**Selected passage**

Tuesday 20 January 2009

A sea change

Sea shells, stones with holes, dried burs from a burdock plant, a pine cone, a swan's feather and shards of glass and pottery worn smooth by the elements - all things I've picked up over the past year as memories of days spent beachcombing or walking through woods and fields or by rivers and lakes.

Last Sunday, I decided it was time to let them go. I went to the beach, with all the items in a bag. It was a bright morning with a clear blue sky, but cold, and I had the shore to myself. I went to the edge of the sea, where the waves were lapping against the shingle, and threw each item in turn into the water. It seemed the right thing to do, and the right time to do it.

I suppose you could say it would have been more appropriate to do on New Year's Day, when everyone is trying to give something up to make room for change, but what people usually give up at the start of the year are things they regard as negative, such as smoking.

**Data for review**
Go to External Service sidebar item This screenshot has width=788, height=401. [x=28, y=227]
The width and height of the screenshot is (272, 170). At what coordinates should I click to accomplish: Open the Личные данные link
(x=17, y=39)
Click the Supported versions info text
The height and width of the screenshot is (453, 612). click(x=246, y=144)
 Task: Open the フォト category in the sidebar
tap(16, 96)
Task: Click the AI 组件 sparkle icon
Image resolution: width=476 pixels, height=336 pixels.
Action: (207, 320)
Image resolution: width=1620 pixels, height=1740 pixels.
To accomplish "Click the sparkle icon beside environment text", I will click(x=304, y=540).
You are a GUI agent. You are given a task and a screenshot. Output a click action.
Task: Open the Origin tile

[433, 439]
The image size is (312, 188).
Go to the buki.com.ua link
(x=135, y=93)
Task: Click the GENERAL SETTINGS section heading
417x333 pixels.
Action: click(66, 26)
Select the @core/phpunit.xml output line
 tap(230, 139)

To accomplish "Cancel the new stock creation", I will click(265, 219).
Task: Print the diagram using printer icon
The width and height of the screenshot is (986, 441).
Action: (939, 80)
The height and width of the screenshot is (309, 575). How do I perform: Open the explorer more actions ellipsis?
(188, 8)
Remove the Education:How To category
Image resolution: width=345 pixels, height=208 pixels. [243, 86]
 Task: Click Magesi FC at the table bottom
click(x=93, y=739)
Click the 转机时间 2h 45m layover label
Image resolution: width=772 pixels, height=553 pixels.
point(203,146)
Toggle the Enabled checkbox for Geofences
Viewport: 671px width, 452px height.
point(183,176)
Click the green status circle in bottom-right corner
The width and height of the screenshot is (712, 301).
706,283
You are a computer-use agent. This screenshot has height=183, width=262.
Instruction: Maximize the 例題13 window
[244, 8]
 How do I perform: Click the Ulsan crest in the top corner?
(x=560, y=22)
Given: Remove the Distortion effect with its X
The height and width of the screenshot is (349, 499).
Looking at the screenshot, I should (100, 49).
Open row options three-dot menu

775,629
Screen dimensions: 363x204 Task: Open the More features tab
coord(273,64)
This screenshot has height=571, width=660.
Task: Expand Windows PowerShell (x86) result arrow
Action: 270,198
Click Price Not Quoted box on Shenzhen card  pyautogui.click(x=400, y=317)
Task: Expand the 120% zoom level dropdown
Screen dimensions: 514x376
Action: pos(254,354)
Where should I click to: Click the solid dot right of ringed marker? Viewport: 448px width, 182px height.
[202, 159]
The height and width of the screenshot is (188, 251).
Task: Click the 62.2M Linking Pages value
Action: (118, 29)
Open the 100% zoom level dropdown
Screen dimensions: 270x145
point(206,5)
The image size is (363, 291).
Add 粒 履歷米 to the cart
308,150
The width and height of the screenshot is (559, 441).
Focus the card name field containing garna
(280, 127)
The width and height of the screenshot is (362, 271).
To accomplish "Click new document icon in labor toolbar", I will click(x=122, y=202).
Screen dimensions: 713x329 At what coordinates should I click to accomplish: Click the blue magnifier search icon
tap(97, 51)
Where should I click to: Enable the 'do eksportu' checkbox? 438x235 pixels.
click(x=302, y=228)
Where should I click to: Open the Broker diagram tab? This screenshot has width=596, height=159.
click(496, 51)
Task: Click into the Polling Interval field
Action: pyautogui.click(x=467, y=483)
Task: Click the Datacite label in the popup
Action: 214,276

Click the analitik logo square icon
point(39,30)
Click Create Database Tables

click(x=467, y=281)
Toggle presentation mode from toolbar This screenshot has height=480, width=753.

**Task description**
In the piece titled "A sea change," what did the writer carry the collected items to the beach in?

**Expected answer**
A bag.